Forcibly Removed

I went to see The P Word at Bush Theatre.

At the Theatre there is also currently a display of photographs.

The play is in the main Holloway Theatre, arranged with a central stage and seating on all 4 sides.

The central circular stage can rotate, and for most of the first Act the 2 actors occupy distinct halves, performing distinct scenes from each other in sequence. There are no significant props other than the embroidery that Zafar works on occasionally; along with the changes of clothes and Bilal’s water bottle it is stored in compartments recessed in the floor, so there is no clutter. The actors get to address all the banks of seating as the stage revolves during Act One, and the more active scenes when they meet at Pride, and their later journeys together are also in motion. There are lighting effects to indicate the energy and ambience of clubs and the march. Other voices, usually the immigration authorities and Police, can be heard from recordings playing in from the sides. After the end of the play we exit to a recording from an interview with Priti Patel.

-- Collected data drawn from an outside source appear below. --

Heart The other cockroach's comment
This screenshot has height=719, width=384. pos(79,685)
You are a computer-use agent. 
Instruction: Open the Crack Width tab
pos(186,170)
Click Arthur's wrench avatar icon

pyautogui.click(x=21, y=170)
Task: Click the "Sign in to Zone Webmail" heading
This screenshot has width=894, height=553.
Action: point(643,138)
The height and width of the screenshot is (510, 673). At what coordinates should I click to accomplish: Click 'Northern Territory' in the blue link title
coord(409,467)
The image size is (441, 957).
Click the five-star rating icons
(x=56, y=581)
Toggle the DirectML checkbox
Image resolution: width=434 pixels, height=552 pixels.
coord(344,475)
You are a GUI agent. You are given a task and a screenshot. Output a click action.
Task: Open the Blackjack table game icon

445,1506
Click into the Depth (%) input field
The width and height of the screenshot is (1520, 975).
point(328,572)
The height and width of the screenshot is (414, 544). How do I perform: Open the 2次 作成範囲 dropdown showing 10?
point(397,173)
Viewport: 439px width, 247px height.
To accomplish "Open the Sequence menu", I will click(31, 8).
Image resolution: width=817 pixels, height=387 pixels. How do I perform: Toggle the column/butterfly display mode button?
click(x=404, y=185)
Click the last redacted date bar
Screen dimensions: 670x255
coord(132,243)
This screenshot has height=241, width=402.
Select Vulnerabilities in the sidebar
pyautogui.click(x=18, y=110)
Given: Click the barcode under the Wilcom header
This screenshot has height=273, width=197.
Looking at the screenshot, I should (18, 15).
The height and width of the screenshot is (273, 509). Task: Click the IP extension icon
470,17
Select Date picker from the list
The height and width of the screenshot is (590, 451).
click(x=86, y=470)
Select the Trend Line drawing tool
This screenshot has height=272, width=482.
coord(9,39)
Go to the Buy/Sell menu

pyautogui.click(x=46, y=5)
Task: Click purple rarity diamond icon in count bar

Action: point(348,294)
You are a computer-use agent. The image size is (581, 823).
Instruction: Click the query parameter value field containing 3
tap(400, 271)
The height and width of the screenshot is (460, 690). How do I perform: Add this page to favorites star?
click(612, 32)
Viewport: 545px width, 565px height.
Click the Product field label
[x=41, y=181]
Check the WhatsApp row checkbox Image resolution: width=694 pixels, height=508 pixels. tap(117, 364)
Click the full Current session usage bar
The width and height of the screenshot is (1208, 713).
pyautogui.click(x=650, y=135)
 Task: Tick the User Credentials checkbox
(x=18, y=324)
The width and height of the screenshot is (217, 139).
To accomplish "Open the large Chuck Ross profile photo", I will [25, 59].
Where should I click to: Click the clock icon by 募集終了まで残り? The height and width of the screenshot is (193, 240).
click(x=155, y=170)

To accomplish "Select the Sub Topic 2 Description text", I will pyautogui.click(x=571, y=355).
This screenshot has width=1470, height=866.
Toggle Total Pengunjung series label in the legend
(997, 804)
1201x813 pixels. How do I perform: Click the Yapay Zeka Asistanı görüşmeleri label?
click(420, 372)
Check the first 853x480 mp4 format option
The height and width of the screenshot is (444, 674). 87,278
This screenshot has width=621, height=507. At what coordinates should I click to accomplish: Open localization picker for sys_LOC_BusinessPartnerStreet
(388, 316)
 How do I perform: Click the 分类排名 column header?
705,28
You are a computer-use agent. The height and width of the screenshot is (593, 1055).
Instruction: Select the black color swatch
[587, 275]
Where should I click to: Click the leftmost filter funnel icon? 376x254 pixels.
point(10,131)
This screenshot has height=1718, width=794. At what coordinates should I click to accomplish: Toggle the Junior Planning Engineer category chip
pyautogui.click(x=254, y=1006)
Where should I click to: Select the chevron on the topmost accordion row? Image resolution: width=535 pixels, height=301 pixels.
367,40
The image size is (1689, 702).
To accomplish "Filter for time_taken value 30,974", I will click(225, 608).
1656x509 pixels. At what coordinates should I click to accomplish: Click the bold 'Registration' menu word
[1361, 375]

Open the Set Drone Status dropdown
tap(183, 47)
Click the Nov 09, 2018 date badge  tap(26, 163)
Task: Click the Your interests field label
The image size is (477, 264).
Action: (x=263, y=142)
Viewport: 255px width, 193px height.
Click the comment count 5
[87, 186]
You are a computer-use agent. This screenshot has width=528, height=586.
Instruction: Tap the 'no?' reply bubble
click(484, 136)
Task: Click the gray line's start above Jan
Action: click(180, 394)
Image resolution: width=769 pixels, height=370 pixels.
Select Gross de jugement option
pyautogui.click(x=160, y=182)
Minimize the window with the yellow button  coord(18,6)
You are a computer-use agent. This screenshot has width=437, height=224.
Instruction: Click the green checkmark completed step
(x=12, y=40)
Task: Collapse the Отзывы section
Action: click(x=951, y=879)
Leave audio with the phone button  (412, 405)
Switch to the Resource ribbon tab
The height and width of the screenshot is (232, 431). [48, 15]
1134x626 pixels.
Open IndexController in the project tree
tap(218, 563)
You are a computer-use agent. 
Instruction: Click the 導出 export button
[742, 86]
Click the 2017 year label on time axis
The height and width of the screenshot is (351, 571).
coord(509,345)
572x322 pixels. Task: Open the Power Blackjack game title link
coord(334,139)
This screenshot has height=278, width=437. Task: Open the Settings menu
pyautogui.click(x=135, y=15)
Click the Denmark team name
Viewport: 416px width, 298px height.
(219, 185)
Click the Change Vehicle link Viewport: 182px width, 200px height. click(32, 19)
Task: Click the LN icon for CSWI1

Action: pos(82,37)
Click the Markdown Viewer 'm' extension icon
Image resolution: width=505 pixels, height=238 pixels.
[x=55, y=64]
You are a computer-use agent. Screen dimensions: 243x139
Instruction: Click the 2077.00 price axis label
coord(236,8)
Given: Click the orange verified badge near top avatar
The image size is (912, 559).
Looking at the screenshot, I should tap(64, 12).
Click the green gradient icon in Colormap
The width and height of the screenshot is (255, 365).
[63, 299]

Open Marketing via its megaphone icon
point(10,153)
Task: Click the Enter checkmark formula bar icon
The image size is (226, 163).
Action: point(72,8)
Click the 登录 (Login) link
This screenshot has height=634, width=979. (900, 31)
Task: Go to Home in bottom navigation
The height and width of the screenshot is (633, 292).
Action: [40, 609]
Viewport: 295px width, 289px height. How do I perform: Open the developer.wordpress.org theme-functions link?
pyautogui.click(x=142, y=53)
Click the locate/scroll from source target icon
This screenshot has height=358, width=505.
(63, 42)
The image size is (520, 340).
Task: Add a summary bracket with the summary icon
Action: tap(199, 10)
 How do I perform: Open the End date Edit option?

Bilal, who prefers to be known as Billy, is a gay man living in London, disgruntled with the transient hookups he is getting. He has never been in a serious living-together relationship, and now he is 31 the whole club scene is getting a bit too much for him, as he realises during the later trip to Brighton. He studied Business at college and now works in the fashion industry, where he is dissatisfied at being “the only POC in the room” during work meetings. He is not completely estranged from his family but conditions are frosty when he meets them.

Zahar also studied Business at university in Lahore, and went to work in the family textile factory. But his dad found out he was having a relationship with Haroon, who was killed. Zahar has had to flee to Britain and is completely disowned by his family. He now has to stay in a hostel in Hounslow and isn’t allowed to have visitors. Whilst his appeal against the rejection of his asylum application is in progress, his latest lawyer suggests he attends Pride as evidence that he really is gay, despite what the Home Office’s official sceptics think. That’s how he accidentally meets Billy, who is initially hostile. But their relationship slowly grows.

Encouraged by Zafar, Billy starts watching TV dramas such as Humsafar and Zindagi Gulzar Hai which he previously ignored. Zafar also urges him to look at more recent Bollywood than just the old classics, as “some of the new ones are really good, if you ignore all the Islamophobia”. Billy is also getting educated out of suspicions about asylum seekers he has absorbed.

But this isn’t a sentimental feel-good story, and there is a row between the two that seems to trigger on the issue that they haven’t got around to discussing, which is that there is a class difference between them that has been suspended by Zafar’s indeterminate status, but seems to be the problem when Billy finally wants to move beyond friendship and jump into a serious relationship like he’s never done before. In the final act, Zafar’s asylum case gets decided, and action speeds up to a grand climax… and then an Epilogue that breaks the 4th wall to remind us it’s not all happy ever after.